Intrigued from the start on CD sleeve cover photo, just what is that oversized instrument as big as Hilary herself.

Renowned alongside long term musical partner Simon Mayor for their contributions to a variety of music genre, including music especially for children (noted among the later hosts of long running BBC programme Playschool). Stepping outside her normal folk territory Hilary revisits the blues theme depicted upon third album 'Bluesy' , the adventure incorporating the Great American Songbook, country blues and some well appointed traditional arrangements together with sole original ' Last Show Tonight'.

This sole original which opens 'You Don't Know' was surprising written twenty years ago, defines tone of how good song should be. A strong story faithfully recounted in exemplary style.

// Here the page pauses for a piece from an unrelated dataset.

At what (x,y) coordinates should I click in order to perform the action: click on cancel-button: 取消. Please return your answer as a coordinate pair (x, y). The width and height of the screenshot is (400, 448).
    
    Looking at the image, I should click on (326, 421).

Hilary's 'You Don't Know' also celebrates love of Great American Songbook in compositions from George & Ira Gershwin, Hoagy Carmichael and Johnny Mercer. Long part of Hilary's repertoire, dating from her student days with Reading University big band Gershwin's 'They All Laughed'. With fleeting step harkens to source in 1937 film Shall We Dance, used to accompany a classic Fred Astaire and Ginger Rogers dance routine.

Hilary's sultry vocal on 'Need Your Love So Bad' (written by Mertis John Jr ), known more familiarly as a blues/rock number and famously charting in the UK by Peter Green's Fleetwood Mac, countered by additional vocals by Jeff Chambers and Simon Jones before embracing the standard 'Skylark' co-write between Hoagy Carmichael and Johnny Mercer, whose lyric believed to have been written with Judy Garland in mind, Hilary lending delicate vocal. Merry dance continued in similar vein upon 'Frankie & Johnnie' belies a hidden darker tale of love and betrayal.

'Deep River Blues' opens with return to sultry vocal, here removed from it's bluegrass home and given fresh approach with addition of new bridge section composed by Hilary further rewarded with the fine interplay of Simon's violin. Combination abetted by duelling guitars of Phil Fentimen (reunion having first recorded together on 1979 offering) and Simon, who also adds dazzling solo mandolin, lifts the ragtime of 'Say No To The Devil' written by Reverend Gary Davis toward lighter note than it's original religious fervour.

Hilary, who share's dual passion also being an established painter, alongside her fellow musicians gracefully delivers a fine body of work although more of her own compositions holding to the aforementioned trait of good song would be welcome. Taking this listener full circle is discovering knowledge of that curious instrument as being a mandobass, equally joyous revelation.